Commercialisti e avvocati specializzati nelle curatele fallimentari sul piede di guerra per i tagli ai compensi previsti nel nuovo Decreto legge Ristori.

Sono proprio gli addetti ai lavori, in una lettera inviata a deputati e senatori, a spiegare la situazione e a chiedere l'intervento del Parlamento.

Nella missiva si esprime la "viva e crescente preoccupazione" dei dottori commercialisti e degli avvocati che prestano la propria attività nell’ambito delle procedure concorsuali "alla luce delle recentissime notizie diffuse dagli organi di stampa in merito all’imminente taglio del 25% dei compensi liquidati nell’ambito delle procedure concorsuali, a maggior ragione se esteso ai compensi dei Curatori fallimentari".

"Tale misura - viene spiegato - farebbe parte del nuovo pacchetto di provvedimenti sulla crisi di impresa, destinato a confluire subito nel Decreto-legge Ristori ter (in sede di conversione in Aula), oppure nel quater, il prossimo giovedì. I contenuti sono stati illustrati dal capo dell’Ufficio legislativo del ministero della Giustizia, Mauro Vitiello, durante il convegno organizzato dalla Associazione albese studi di diritto commerciale. Per diminuire i costi delle procedure concorsuali sarebbe, appunto, prevista la riduzione immediata del 25% dei compensi professionali, legandone la corresponsione all’esito stesso.
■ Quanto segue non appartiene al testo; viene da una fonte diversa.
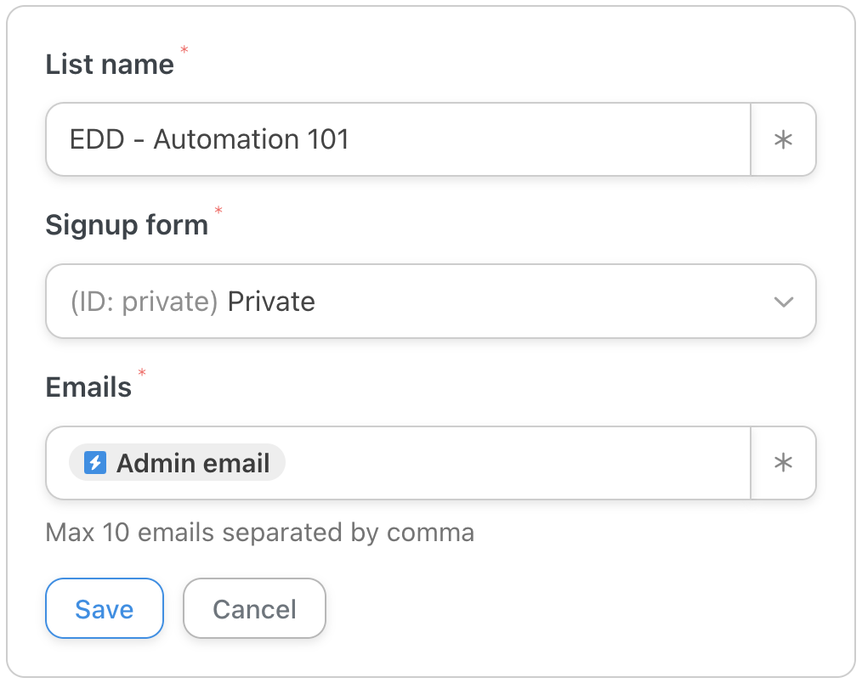Click the asterisk button beside List name
The image size is (862, 683).
tap(783, 140)
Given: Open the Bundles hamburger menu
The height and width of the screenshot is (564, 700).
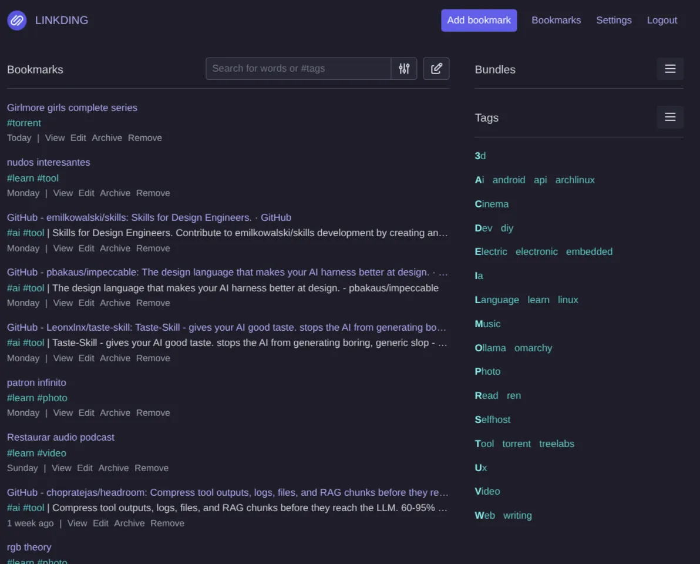Looking at the screenshot, I should [669, 69].
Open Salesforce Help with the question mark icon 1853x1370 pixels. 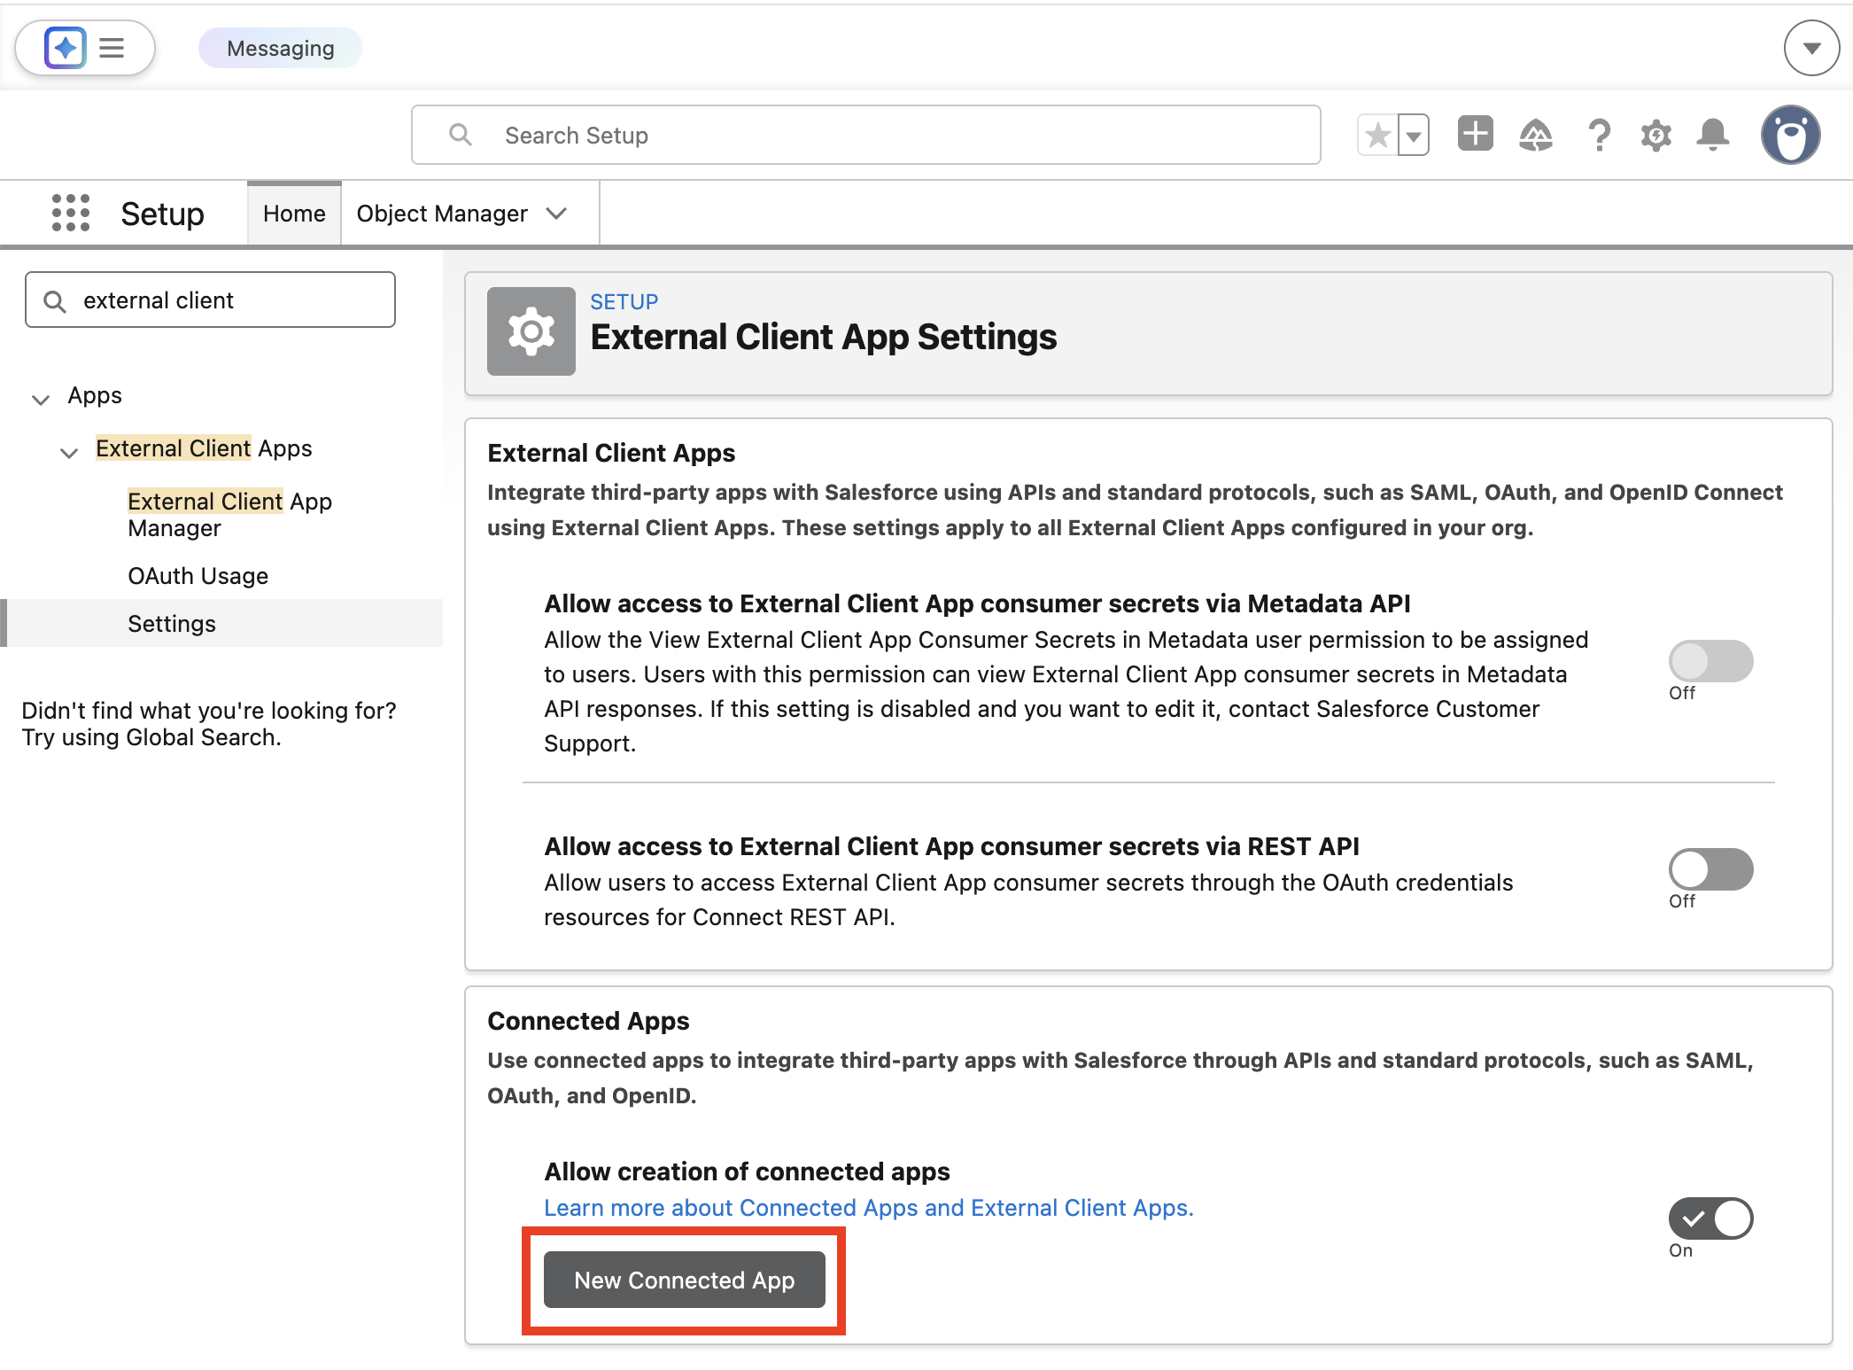point(1599,135)
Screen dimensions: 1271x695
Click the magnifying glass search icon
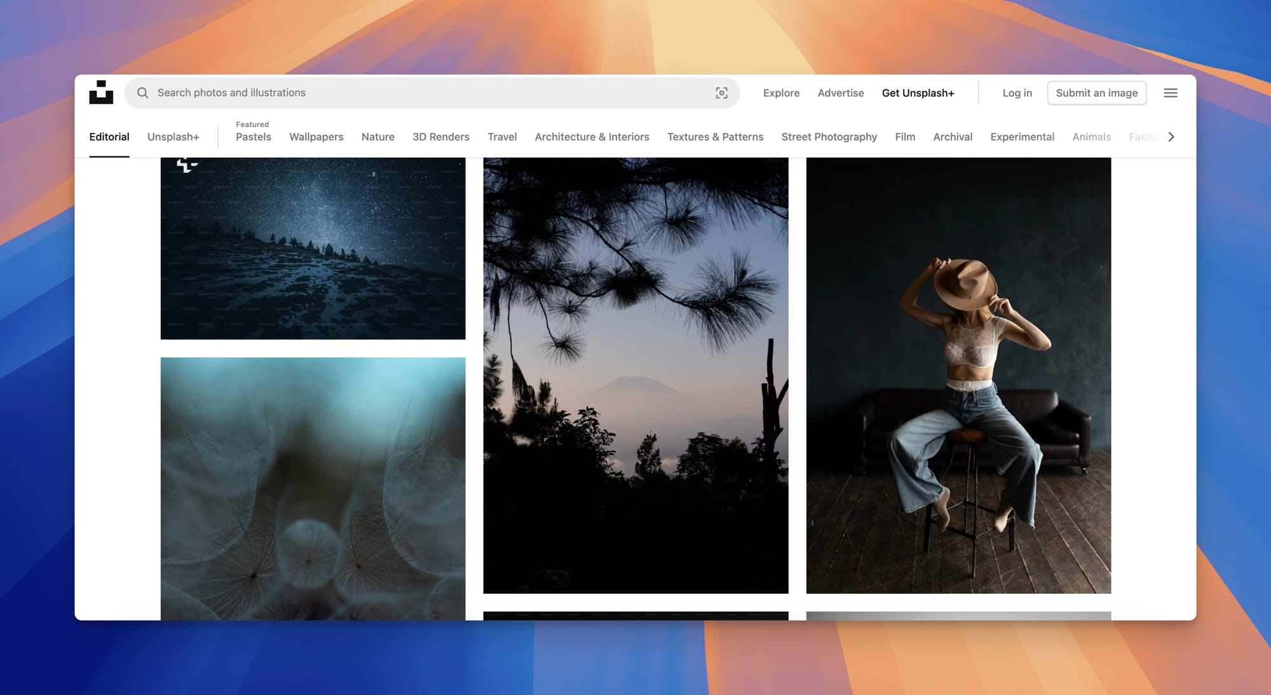(x=143, y=93)
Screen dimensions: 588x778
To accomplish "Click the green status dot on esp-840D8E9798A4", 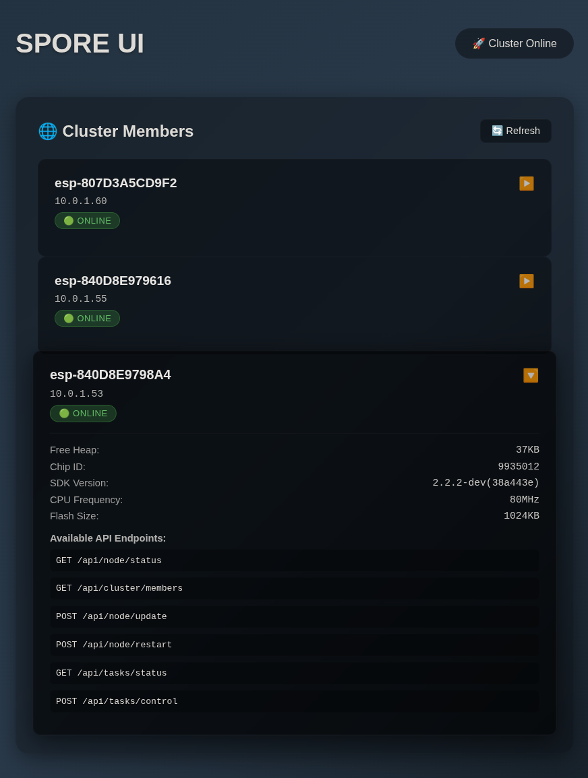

Il taglio al 75% dei costi prededucibili in discorso, nel caso degli accordi di ristrutturazione, sarebbe invece legato alla loro omologazione, mentre – nel caso dei concordati preventivi – verrebbe correlato all’apertura effettiva della Procedura".

Ma, lamentano commercialisti e avvocati, in questo modo "i curatori fallimentari, all’atto della chiusura della procedura concorsuale (che sovente rimane aperta anni, generalmente a causa dei tempi lunghi richiesti per la definizione della cause civili precedenti all’apertura del fallimento, o intentate dalla curatela, nonché dei procedimenti penali conseguenti alla dichiarazione di fallimento) subiranno un indiscriminato taglio del 25% dei compensi, e ciò anche sulle procedure di minori dimensioni nelle quali già ora i correnti compensi non sono sufficienti a coprire i costi di gestione delle procedure concorsuali medesime".

Inoltre, "chi assiste una impresa in crisi nella predisposizione di un accordo di ristrutturazione del debito finalizzata al risanamento, oppure della predisposizione di un piano di concordato preventivo, potrà contare sulla prededucibilità dei propri onorari soltanto al 75% (mentre per il 25% concorrerà al riparto delle somme disponibili unitamente ai creditori anteriori all’apertura dello stato di crisi), e soltanto nel caso di buon fine della procedura".

Insomma, "un po’ come se il medico chiamato al capezzale di un malato grave venisse pagato solo se il malato guarisce, e comunque limitatamente al 75%, giacché per il 25% dovrebbe vedersela con eventuali altri creditori".

Il risultato, proseguono commercialisti e avvocati, "sarà inevitabilmente che i professionisti assisteranno le imprese in crisi solo a condizione che i pagamenti possano essere eseguiti da un soggetto terzo (per esempio dall’imprenditore con proprie finanze estranee all’azienda), mentre l’imprenditore sfortunato, in crisi e senza finanza esterna al perimetro aziendale, finirà inevitabilmente col fallire, con perdita di posti di lavoro e di gettito per l’Erario".

In conclusione, chiosa la missiva, "è di tutta evidenza come un provvedimento di questo tenore andrebbe a incidere drammaticamente sulla sostenibilità economica della attività professionale di quei dottori commercialisti ed avvocati che hanno scelto nel tempo di prestare la propria opera nel settore della crisi d’impresa".

Di qui la richiesta al Parlamento, e dunque al Governo, di un "pronto intervento", per evitare quello che viene definito "un disastro annunciato".